The foundation had been seeking a permanent solution to its tax problem for years. The problem was created when Paul Newman died and left his food company to his foundation.
Foundations are barred by a 1969 tax law from owning more than a small stake in private businesses to prevent wealthy people from using foundations as tax shelters.
That tax law imposes a 200 percent excise tax on foundations that don’t unload their businesses after five years. When that grace period was up for the Newman’s Own Foundation in 2008, it received a five-year extension from the Internal Revenue Service. That extension expires next November, when the 200 percent tax rate for the foundation would kick in.
“This is a penalty that would make you go out of business,” Forrester said.
The foundation had won support from lawmakers from both parties in the House and Senate for an exemption to the law barring foundations from owning private businesses. The exemption was included in both the House and Senate tax bills.
“This was not a tax break; it was more of a technical correction,” Forrester said.
But the Senate parliamentarian ruled the provision – as well as nearly a dozen others – violated the “Byrd rule,” named after a former Democratic senator from West Virginia, that sets restrictions on the legislation that can be passed under the budget reconciliation process, the process GOP Senate leaders used to pass the tax bill because it prevented Democrats from derailing it through a filibuster.
So provisions that violated the Byrd rule were stripped from the final bill approved by the House and Senate this week.
“I was stunned,” Forrester said.
Besides the measure to help the Newman’s Own Foundation, a tax break for people hit by flooding in the Mississippi Delta and another for tax-preparation programs for poor people also were removed from the final bill.
Forrester said the Newman food company pays corporate taxes. He said he had received support from key lawmakers in previous Congresses for the exemption that would shield the foundation from having to also pay the 200 percent excise tax.
“Our champions on this have been terrific and steadfast,” he said.
But there was no tax vehicle to attach the exemption to in previous Congresses. Forrester is hoping for another opportunity soon, or the foundation would be forced to divest itself of the food and beverage company that accounts for all of its revenue.
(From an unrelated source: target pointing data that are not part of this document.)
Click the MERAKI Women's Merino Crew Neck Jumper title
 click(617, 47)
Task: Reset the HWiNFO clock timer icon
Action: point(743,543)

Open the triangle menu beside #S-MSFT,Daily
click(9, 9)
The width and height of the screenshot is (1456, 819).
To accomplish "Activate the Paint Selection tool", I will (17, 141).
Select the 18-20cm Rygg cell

Forrester said the Newman food company is hard to sell because so much of its value in consumers’ eyes comes from its vow to donate “100% of profits to charity.”
Forrester also said he is committed to continuing the work of the foundation in any way possible.
He also said there’s about two dozen for-profit companies that have followed Newman’s formula of giving all their profits to charity, and many will face the same problem when their owners die.
“Nobody has the authority to say ‘you have to go out of business,’ but they have the authority to make you pay a 200 percent tax rate that in effect makes you go out of business,” he said.
Editor’s note: The Newman’s Own Foundation has been a past contributor to the Mirror.